Cavando até a regra
Crenças raramente aparecem prontas. Você precisa cavar a partir de reações. Duas ferramentas:
1. A técnica da seta descendente. Pegue um pensamento automático e pergunte repetidamente: "e se isso for verdade, o que significa?"
"Ele não respondeu minha mensagem." → E se for verdade, o que significa? "Que ele está bravo comigo." → E se for verdade? "Que eu falei algo errado." → E se for verdade? "Que eu sempre estrago as relações." → E se for verdade? "Que eu não sou digno de ser querido." ← a crença
Você para quando chega numa frase que dói de verdade e se aplica a muitas situações.
2. O rastro emocional. Reações desproporcionais são placas indicando crença. Anote por uma semana: situação · reação · intensidade (0-10). Onde a intensidade não bate com o tamanho do fato, há uma crença embaixo.
Por que isso funciona: o pensamento automático é a superfície; a crença é a regra que o gerou.
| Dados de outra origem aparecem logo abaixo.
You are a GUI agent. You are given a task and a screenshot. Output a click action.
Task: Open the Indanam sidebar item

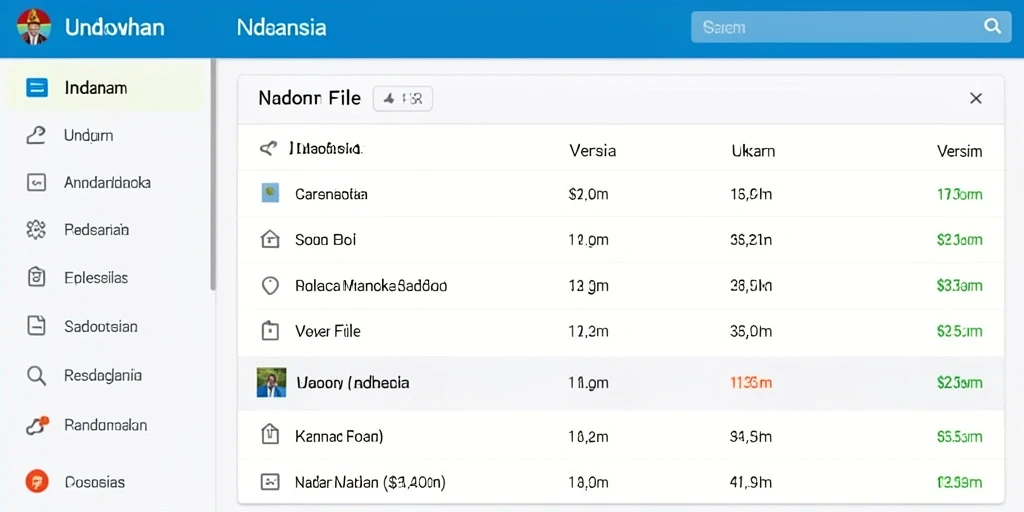pyautogui.click(x=104, y=88)
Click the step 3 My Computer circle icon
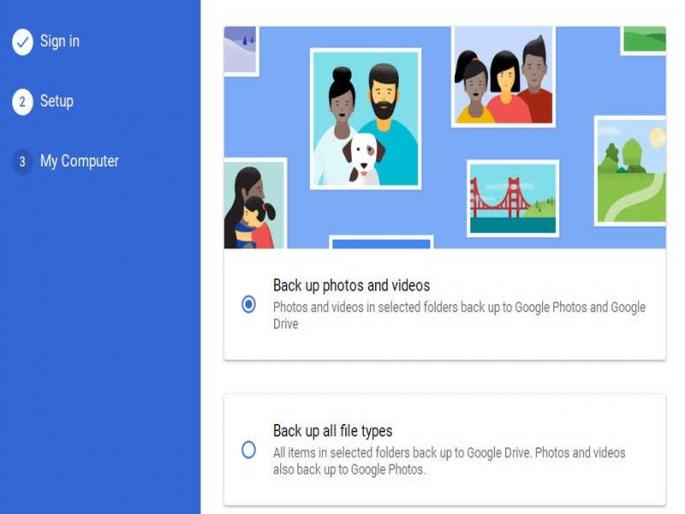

Mexer só na superfície faz o pensamento voltar em outra roupagem.
🧠 Modelo mental — a raiz e a folha: cortar folha não mata mato. A seta descendente segue o caule até a raiz.
⚠️ Erro comum: parar cedo demais ("ele está bravo") e tratar isso como crença. Isso ainda é interpretação de um evento. Crença é geral e sobre você, e costuma valer para dezenas de situações diferentes.
🎯 Missão: pegue um incômodo recente e faça a seta descendente até chegar numa frase geral sobre você.